→ **Challenges**:
(a) From the article on prototyping tools, list everything it says it takes for clients and designers to get on the same page.
(b) Answer these questions from the article on prototyping tools:
(i) How many tools does the author say the article will introduce?
(ii) Which organization is quoted about prototyping?
(iii) What issue did Tony Stark face in Iron Man 1 when he first tried to take the prototype suit to space?
(c) Carry on the article on prototyping tools from the point where it stops.

→ **Excerpt to read**:
_ _ _ _ _ _ _

To understand every requirement (said and unsaid) given by clients and to create the design in one go is impossible for even highly experienced designers.
It takes a series of meetings, countless emails, and edits to get to a point where the client and designers get on the same page.
To dodge all the time-wasting efforts and to increase work efficiency designers use prototyping tools.
Prototyping tools help designers and their clients to get on the same page quickly and avoid conflicting outlook of the project. Clients also get a visual outlook of what is being created and if any changes are required that can be done easily too.
In this article, I’ll be introducing 10 of such tool which helps designers of today to create products of tomorrow!
Quoting from Interaction Design Foundation: “Prototyping is an integral part of Design Thinking and User Experience design in general because it allows us to test our ideas quickly and improve on them in an equally timely fashion”
Remember in Iron Man 1, the first time Tony Stark tried to take the prototype Iron Man suit to the space he faced an “Icing” issue. Which he solved and that helped him win the battle at the end.
In a similar way, we use prototyping to create solutions for problems that will help create a more human-centric design.
Companies use prototyping to test out their product with a select audience first so they can weed out the issues before releasing the product worldwide.
It takes lots of effort, time and money to create a product, you can imagine how much money & credibility a company can lose over one issue in their product.

_ _ _ _ _ _ _

→ **Given entries**:
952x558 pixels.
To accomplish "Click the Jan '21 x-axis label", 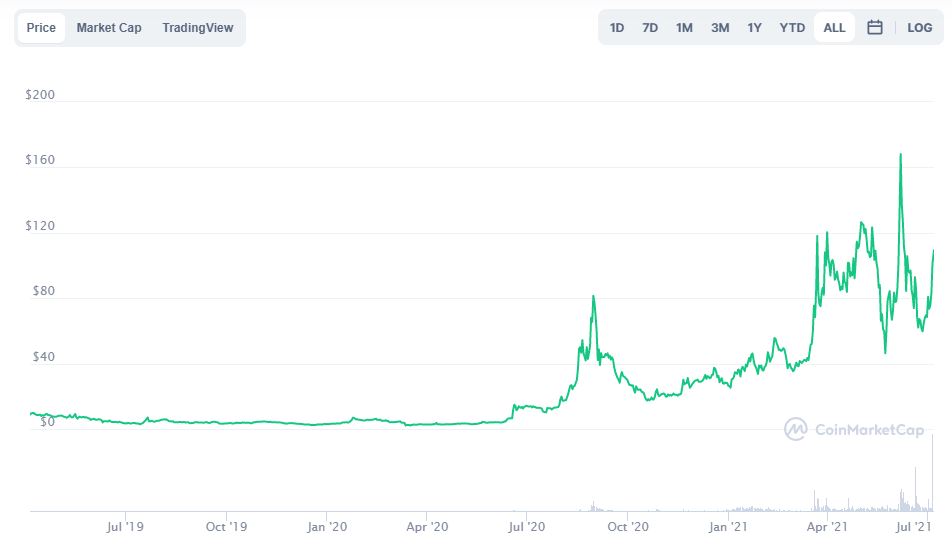I will [728, 526].
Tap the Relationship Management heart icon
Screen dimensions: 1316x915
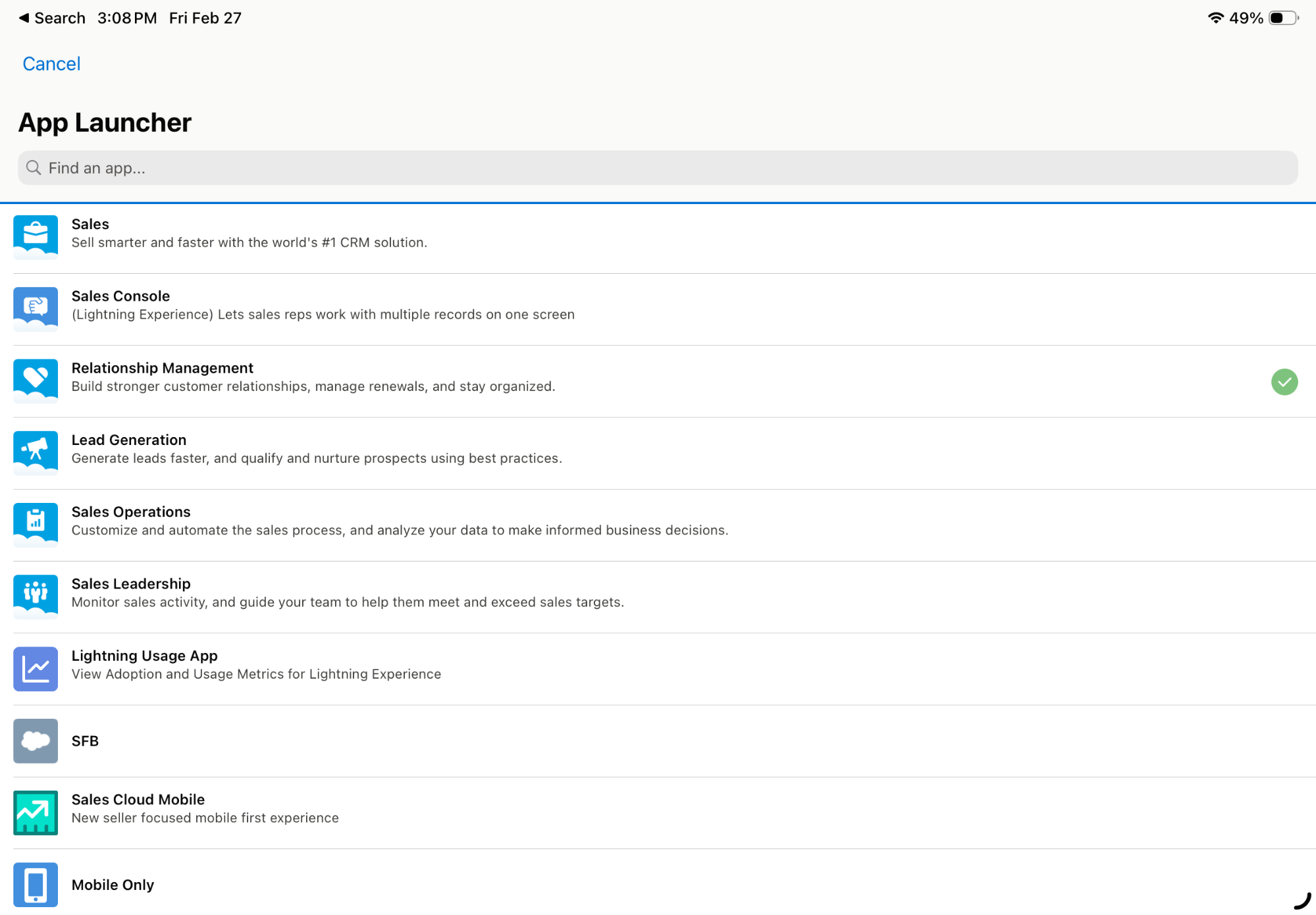pyautogui.click(x=36, y=380)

_ _ _ _ _ _ _

→ **Results for each task**:
(a) A series of meetings, countless emails, and edits.

(b)
(i) 10
(ii) Interaction Design Foundation
(iii) An "Icing" issue

(c)
Prototyping tools help make the process simpler for designers to follow prototyping methods to create better products.
Now the question arises, “What is the best way to use prototyping tools?”
The greatest advantage of using prototyping tools is the risk, the earlier we fail, the quicker we learn.
Designers at UXArmy use these tools to bring life to their ideas of what they understand best of the client’s requirements.
Providing interactive design mockups(or prototypes) to clients, helps them understand how their ideas will look when they come to life.
This also helps the clients to choose the best from multiple mockups and then perform User Research to select the best-accepted design idea by their own audience.
This serves as a “Proof of Concept” for designers to show their clients how their ideas are accepted by their audiences. Or what changes they require to improve their ideas even further.
Now! Let’s discuss what to keep in mind while choosing the right prototyping tool which serves your need perfectly!
Due to the abundance of prototyping tools on the internet, at UXArmy our UX researchers follow a checklist to select the prototyping tool.
We call it “The FACE U C method”. FACE U C stands for
Let’s understand them all in detail.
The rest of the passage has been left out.